*Your goal*.
Restate exactly the lines that run from the start of the records below to the line containing "Apply italic formatting in the post editor", counting both ends, and nothing else; pictures stay out.

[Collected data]

__________________________________________________

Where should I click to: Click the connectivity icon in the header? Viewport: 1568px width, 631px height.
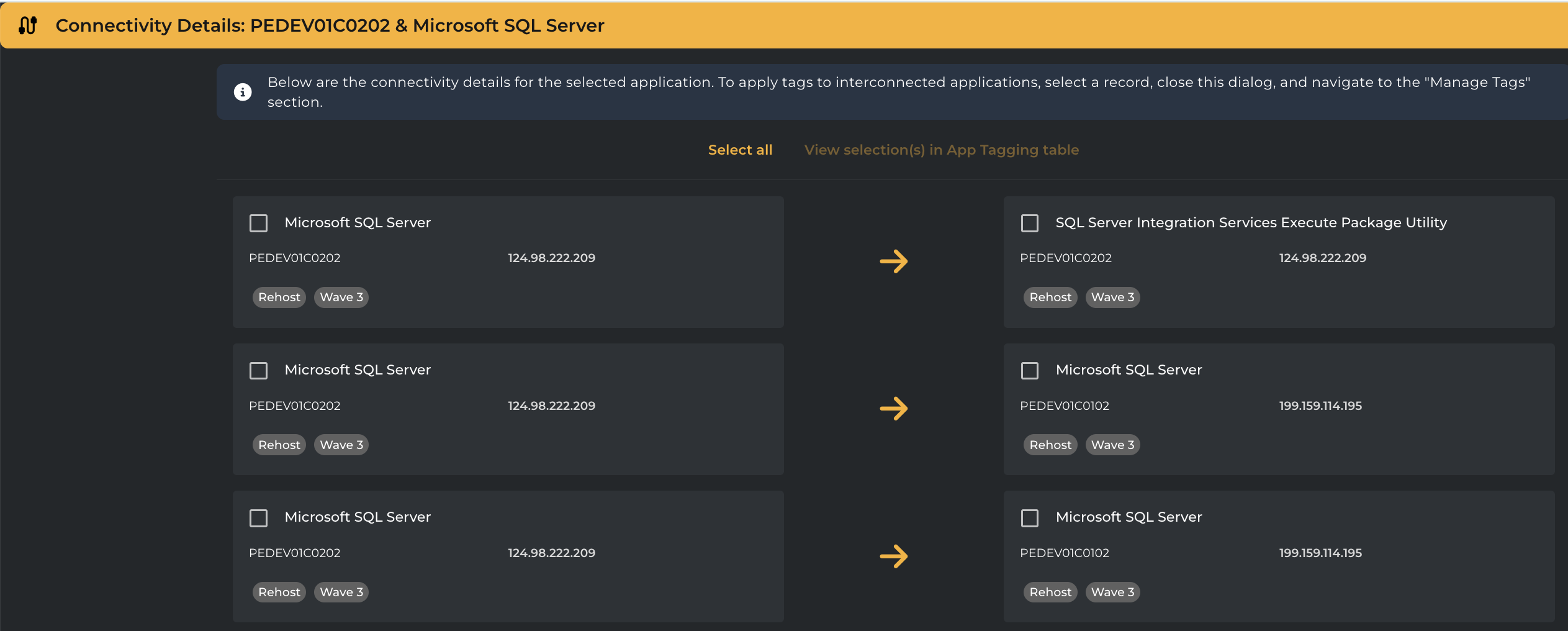[x=28, y=25]
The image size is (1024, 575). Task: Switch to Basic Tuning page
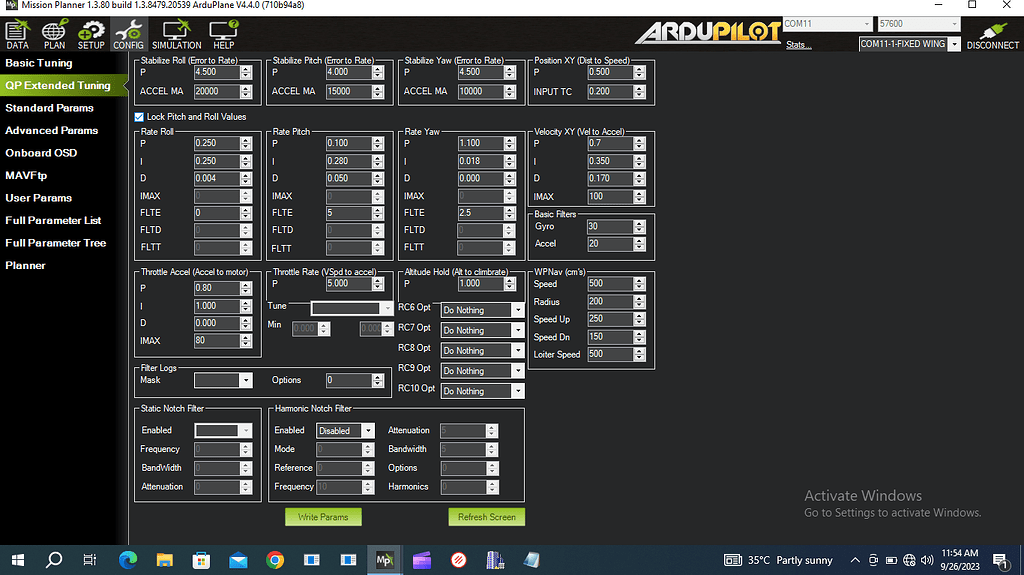39,63
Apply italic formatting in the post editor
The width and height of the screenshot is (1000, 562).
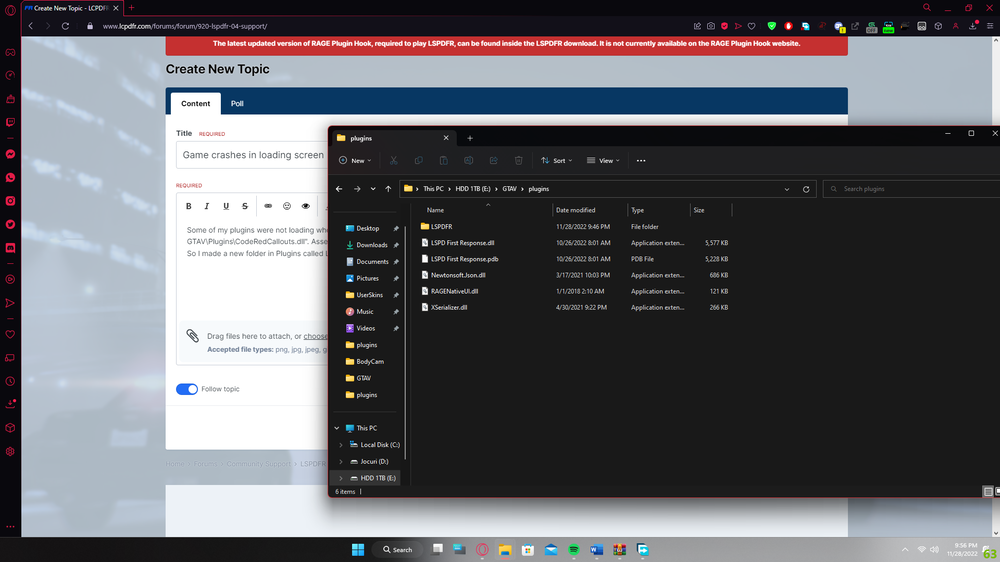click(x=207, y=206)

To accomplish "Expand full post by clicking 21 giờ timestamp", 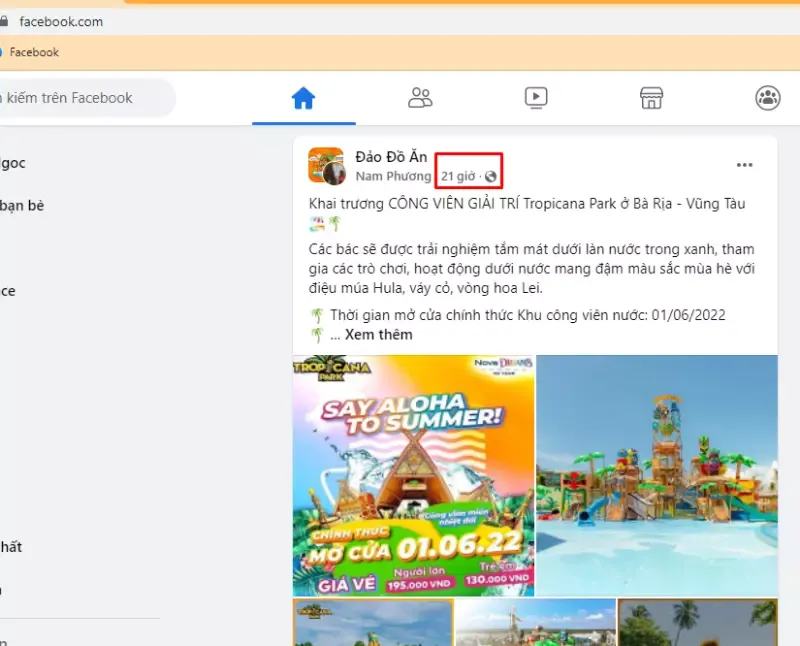I will click(460, 176).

__________________________________________________

*Result below*.
Where should I click to: Click the connectivity icon in the header? Viewport: 1568px width, 631px height.
[x=28, y=25]
The image size is (1024, 575). Task: Switch to Basic Tuning page
39,63
Apply italic formatting in the post editor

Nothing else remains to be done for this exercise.